Templates and JSON output

Structured output makes downstream parsing cheaper. A string template with JSON escaping is the safe baseline. Emit one JSON object per line so tools like Loki, Logstash, Fluent Bit, and jq can consume the stream directly.

template(name="jsonLine" type="string"
  string="{\"@timestamp\":\"%timereported:::date-rfc3339%\",\
\"host\":\"%hostname%\",\
\"fromhost_ip\":\"%fromhost-ip%\",\
\"program\":\"%programname%\",\
\"facility\":\"%syslogfacility-text%\",\
\"severity\":\"%syslogseverity-text%\",\
\"msg\":%msg:::json%}\n")

action(
  type="omfile"
  file="/var/log/remote/normalized.json"
  template="jsonLine"
)
# Forward the same JSON template onward instead of raw RFC3164/RFC5424
action(
  type="omfwd"
  target="logstash01.example.com"
  port="10514"
  protocol="tcp"
  template="jsonLine"
  queue.type="LinkedList"
  queue.filename="json-out"
)

If you need richer metadata, pull fields from journald or message parsing modules first, then emit them in the template. Keep the transport reliable and the schema boring.

journald integration

On modern systemd hosts, journald sees more structure than classic syslog sockets do. Loading imjournal lets rsyslog forward fields like _SYSTEMD_UNIT and _PID instead of just the flattened message text.

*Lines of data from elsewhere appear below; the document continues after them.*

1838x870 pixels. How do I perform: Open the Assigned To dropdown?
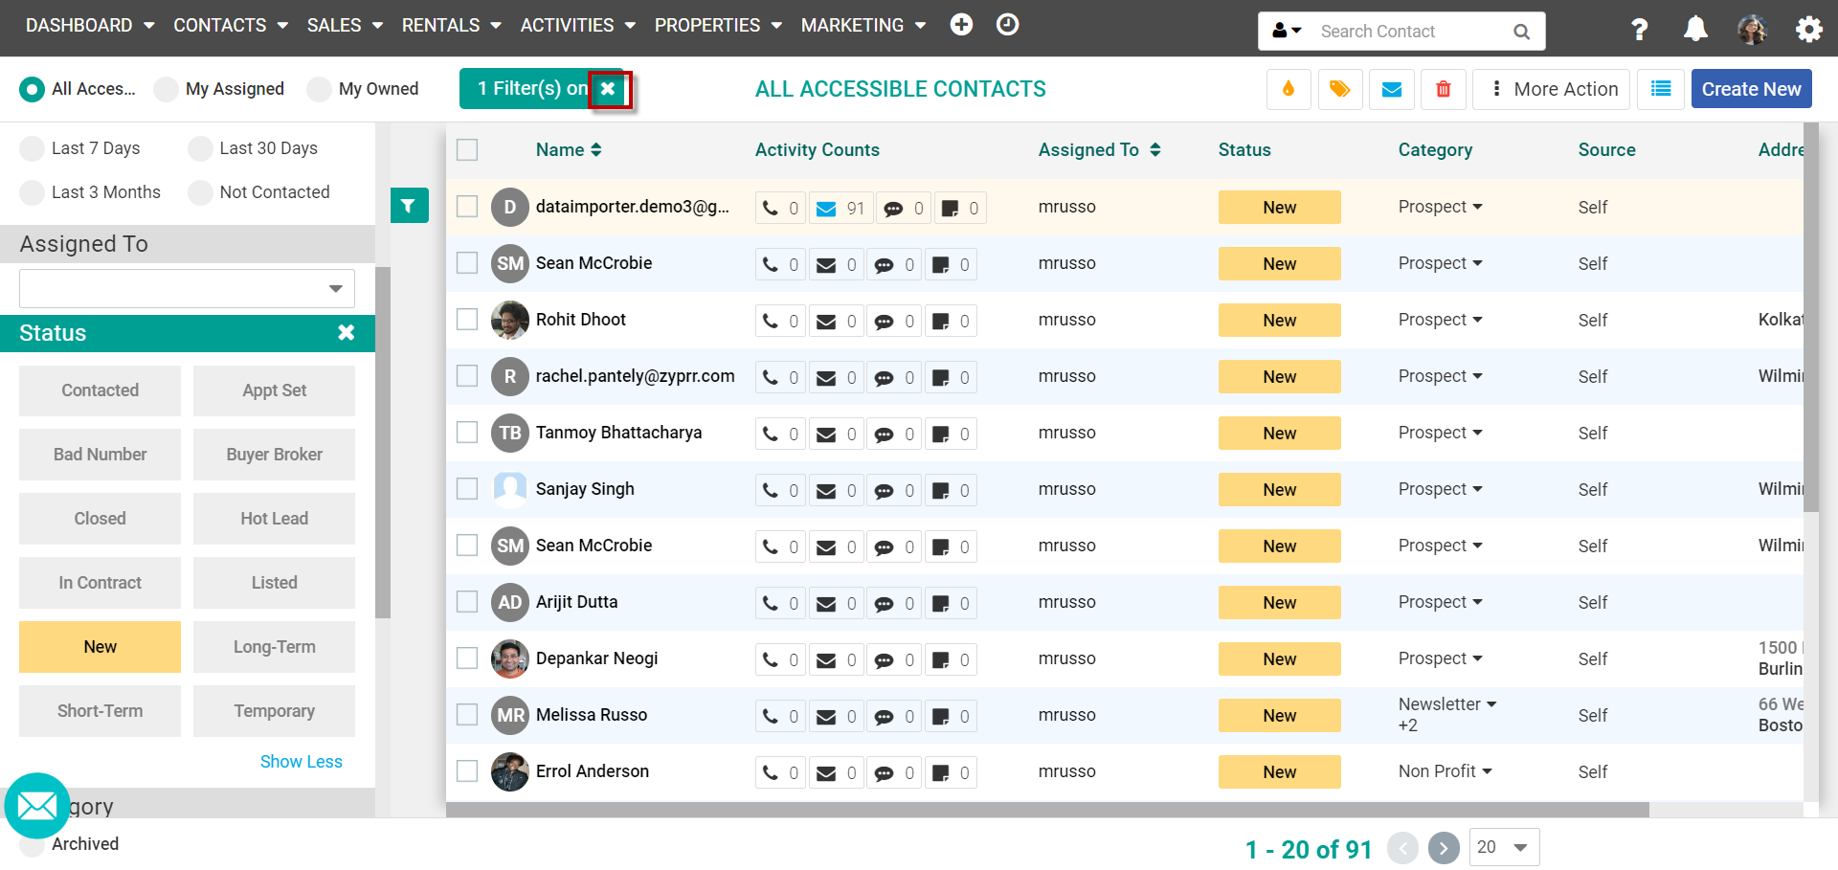(187, 288)
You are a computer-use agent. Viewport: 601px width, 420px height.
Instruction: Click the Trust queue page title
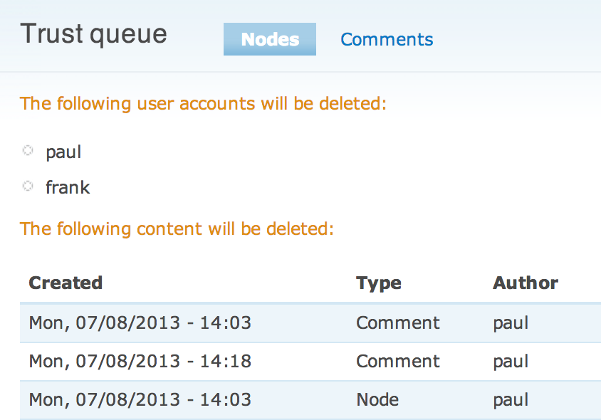[x=93, y=33]
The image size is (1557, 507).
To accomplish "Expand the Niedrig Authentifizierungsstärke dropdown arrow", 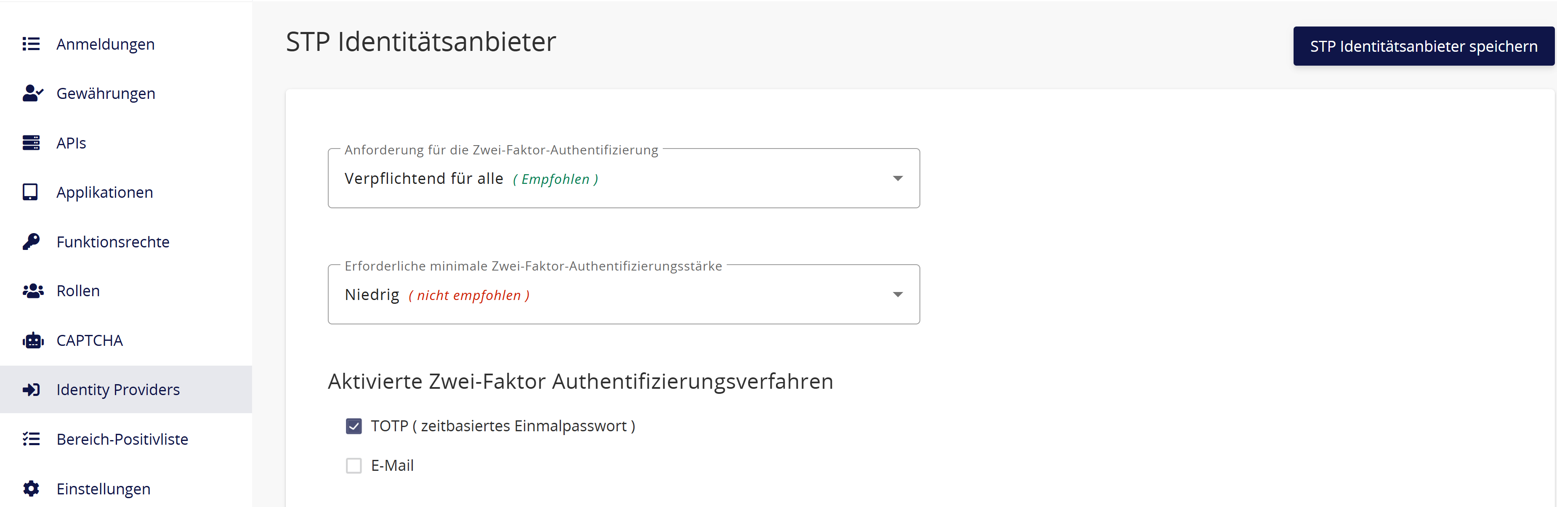I will [x=898, y=294].
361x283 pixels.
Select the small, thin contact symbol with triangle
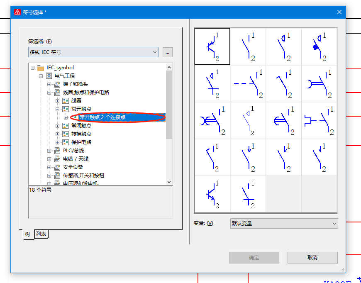point(248,120)
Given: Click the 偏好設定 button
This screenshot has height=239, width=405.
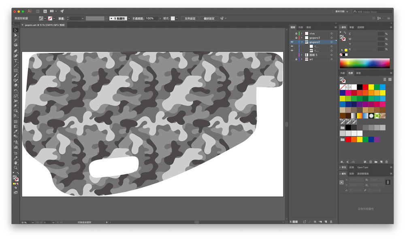Looking at the screenshot, I should pyautogui.click(x=209, y=18).
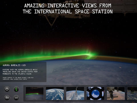This screenshot has height=103, width=137.
Task: Click the Amazing Interactive Views headline
Action: [68, 5]
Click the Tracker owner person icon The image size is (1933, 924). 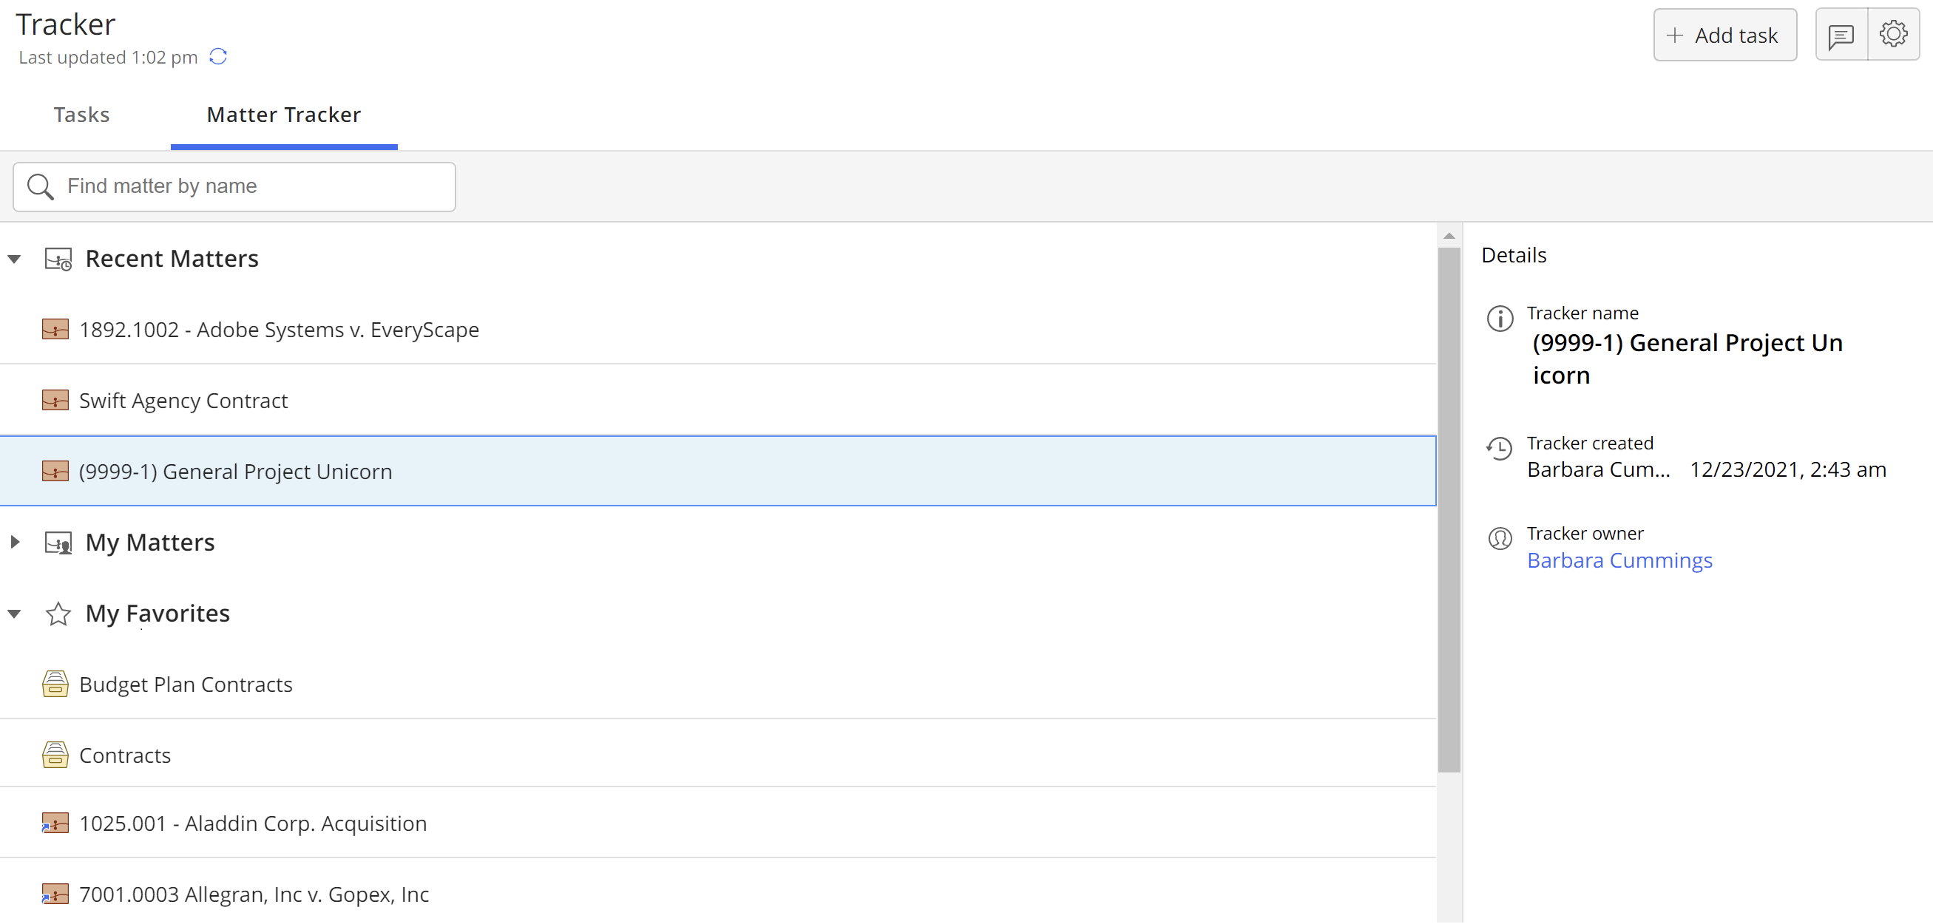[1499, 539]
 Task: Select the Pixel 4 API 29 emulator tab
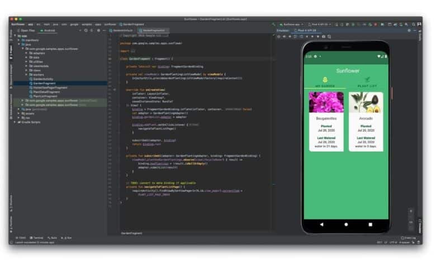click(306, 30)
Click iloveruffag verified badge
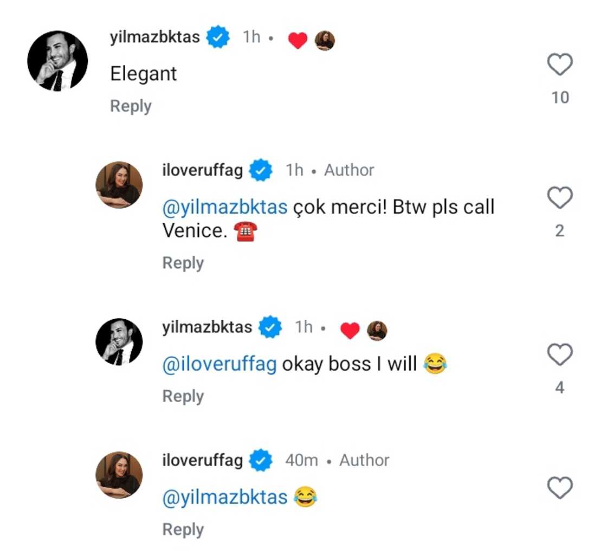Screen dimensions: 607x555 tap(260, 170)
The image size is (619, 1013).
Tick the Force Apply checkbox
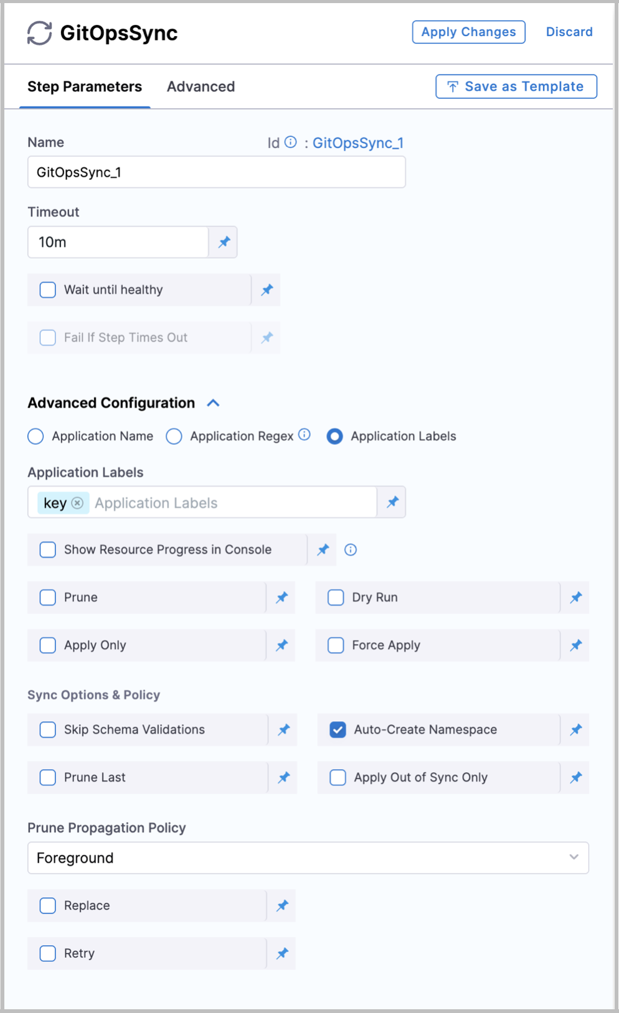click(x=336, y=645)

# /etc/rsyslog.d/05-journal.conf
module(load="imjournal"
  StateFile="imjournal.state"
  PersistStateInterval="1000")

# Avoid duplicate local logging if journald is already handing messages to rsyslog
$OmitLocalLogging on

if $!_SYSTEMD_UNIT == "sshd.service" then {
  action(
    type="omfwd"
    target="loghub01.example.com"
    port="6514"
    protocol="tcp"
    StreamDriver="gtls"
    StreamDriverMode="1"
    StreamDriverAuthMode="x509/name"
    StreamDriverPermittedPeers="loghub01.example.com"
  )
}
journalctl -u sshd -n 20 --output=json-pretty
journalctl -u rsyslog -n 50
logger -t rsyslog-test "journal smoke test from $(hostname)"
Watch for duplicates. If both imuxsock and imjournal ingest the same messages, every event appears twice. See systemd & journalctl for the journald side of that integration.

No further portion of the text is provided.